**Given instruction:**
Recast the part of the material that opens with the line containing "This screenshot has height=415, width=783." and closes with the line containing "pos(601,372)", both included, as a JSON list of strings with one string per line and blank lines left out.

**Supplied entries:**
* Start *
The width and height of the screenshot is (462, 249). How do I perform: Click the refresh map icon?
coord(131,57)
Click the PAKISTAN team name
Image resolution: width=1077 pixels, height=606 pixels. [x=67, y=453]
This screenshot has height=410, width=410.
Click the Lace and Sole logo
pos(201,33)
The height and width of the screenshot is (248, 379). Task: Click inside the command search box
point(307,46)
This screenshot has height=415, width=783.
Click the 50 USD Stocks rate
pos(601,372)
* End *
* Start *
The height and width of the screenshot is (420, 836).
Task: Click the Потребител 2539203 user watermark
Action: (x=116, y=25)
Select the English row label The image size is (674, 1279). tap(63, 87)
* End *
* Start *
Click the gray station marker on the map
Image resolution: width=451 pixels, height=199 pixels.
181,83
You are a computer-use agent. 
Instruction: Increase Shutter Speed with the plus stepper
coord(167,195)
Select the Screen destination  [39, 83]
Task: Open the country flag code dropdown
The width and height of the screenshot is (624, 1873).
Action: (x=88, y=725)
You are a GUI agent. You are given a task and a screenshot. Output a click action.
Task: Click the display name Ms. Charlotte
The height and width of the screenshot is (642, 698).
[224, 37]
* End *
**Exercise answer:**
[
  "This screenshot has height=415, width=783.",
  "Click the 50 USD Stocks rate",
  "pos(601,372)"
]